Но потом тетка Ефимия вышла замуж, и мирское темным пятном легло на нее, она стала злиться и торопить меня. И муж ее стал упрекать меня, что я заедаю век тетки Ефимии, живет она в моем дому, как квартирантка, а могла бы быть хозяйкой, и что родители мои взыскуют ко господу за бесчувствие дочери их, позабывшей о них. И столько слов они наговорили за тот год, что засыпали меня ими, как в могиле сухой землей, и глаза мои перестали видеть белый свет. А тебя не было, и никто не мог мне сказать доброго слова.
Осенью третьего тому назад года, когда убрали урожай и тетка опять стала говорить мне, что неправильно я живу, о душе не плачусь, поцеловала я крест перед нею и сказала, что согласна.
Тетка обрадовалась и веселилась, а когда я удивилась, отчего ей так радостно, ответила, что рада за душу мою и за погибших родителей моих, у которых есть теперь предстоятельница перед господом. И мы записали купчую на дом, а деньги я брать не хотела, но тетка огорчилась и отдала пять тысяч, потому что без вклада в монастырь не берут и чем богаче вклад, тем ближе человек к богу. И мы внесли эти пять тысяч в монастырскую казну, и меня приняли послушницей, чтобы приучилась я к смирению и покаянию, а уж потом стану сестрой.
И, видя радость тетки Ефимии и ее мужа, оставаясь за воротами монастыря, я вдруг дерзостно прегрешила, подумав, что не веру таила тетка, а мирскую усладу держала в душе, когда загоняла меня в монастырь. Так дерзко я и подумала: „Загоняла!“ – а потом и сама испугалась и покаялась батюшке после поучения в воскресенье, а батюшка задумался печально и сказал, что не должна я сердиться на мирян, потому что мирянам – мирское, а нам, монахиням, – божественное. И вот вместо утешения вселил в меня батюшка еще больше сомнений.

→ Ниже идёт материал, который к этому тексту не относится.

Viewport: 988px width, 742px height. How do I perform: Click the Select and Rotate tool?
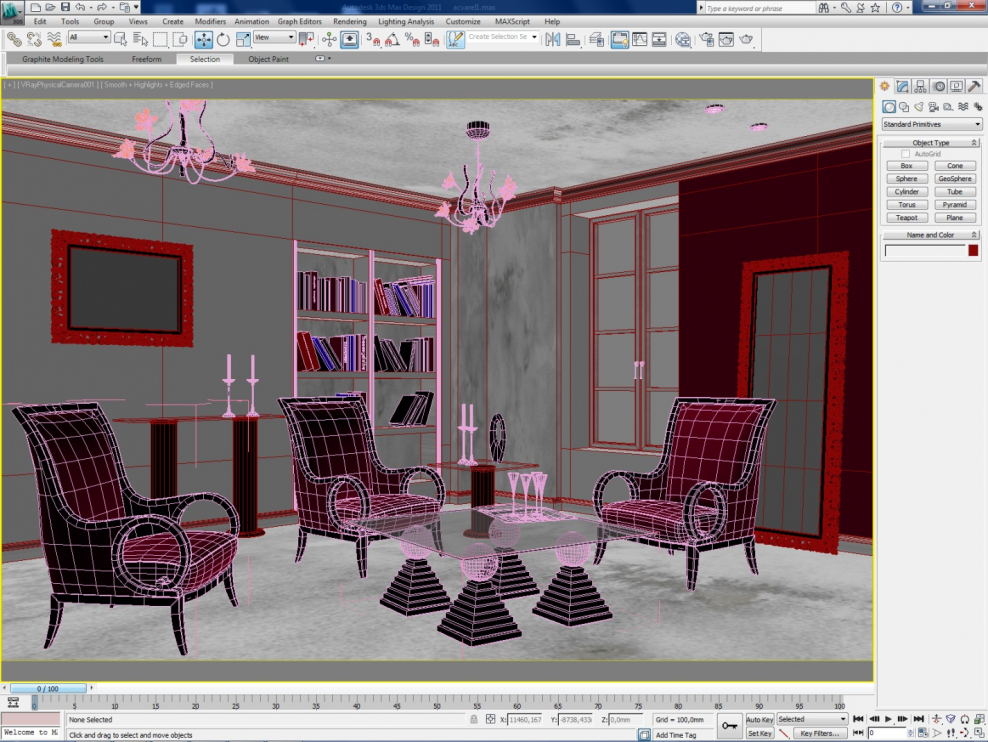coord(223,40)
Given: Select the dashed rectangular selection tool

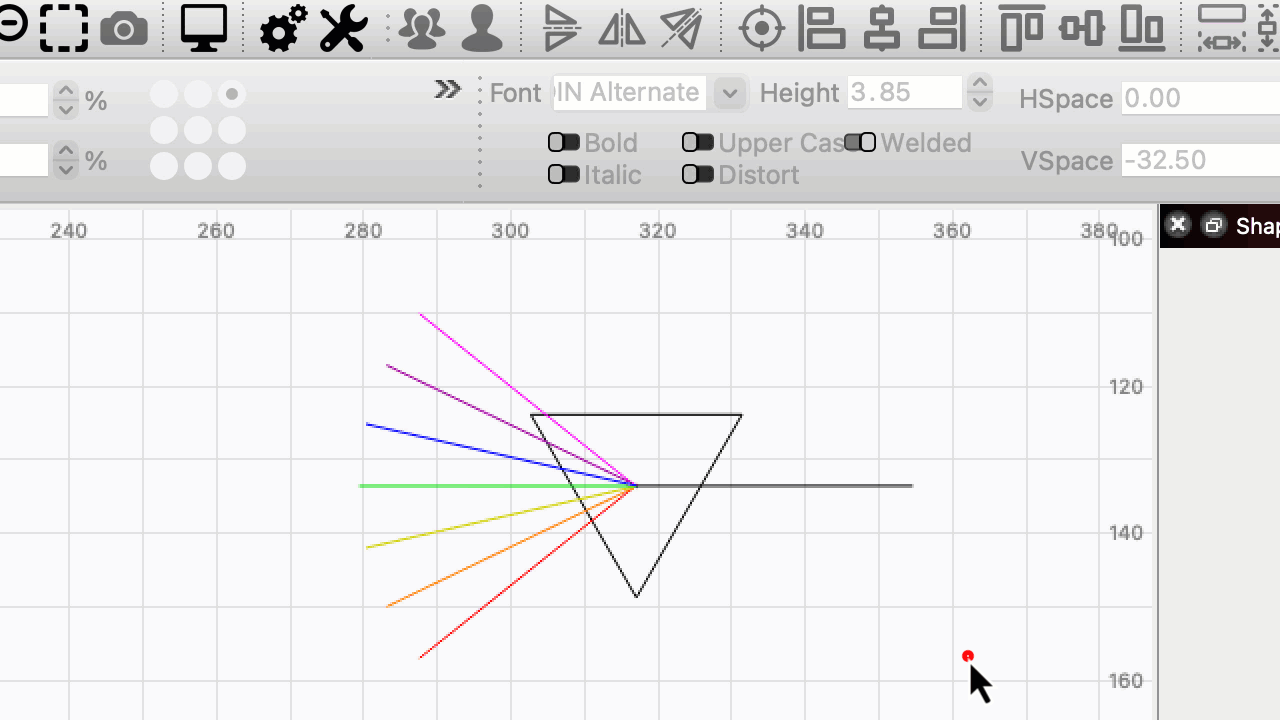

Поселили меня сначала со старицей Анной, которой не можется, и я должна была служить ей, чтобы смирить свою гордыню.
Старица Анна была мной недовольна и все пеняла, что за ее двадцать тысяч вклада могли бы к ней приставить послушницу и поумелее, а мать игуменья на ее покоры не отзывалась, и тогда старица всю злобу на меня перенесла. И, что я от нее вытерпела, сказать трудно. А злее всего допекала она меня недомыслием, говоря: „Неужели ты, дура, не поняла, что тебя в монастырь спихнули за твой домишко, за твою утварь? И до чего же злы люди, уж лучше выдали бы замуж за какого вдовца, ведь ты бы на суд не подавала!..“ И эти ее злые слова меня очень огорчали, потому что я не хотела больше думать о тетке плохо.
Но в первое время мне было в монастыре хорошо, потому что всему я дивилась: и благолепию церковной службы, и истовости молитв, и сладкогласию пения.
А еще было много книг, и мать келарша давала мне их часто, и я много читала, когда кончалась работа по двору или в поле, а старица Анна засыпала. И книги были все священные, написанные умилительно, большая часть – жития святых или жизнеописание миссионеров, которые уходили на край света к дикарям и несли им слово божие.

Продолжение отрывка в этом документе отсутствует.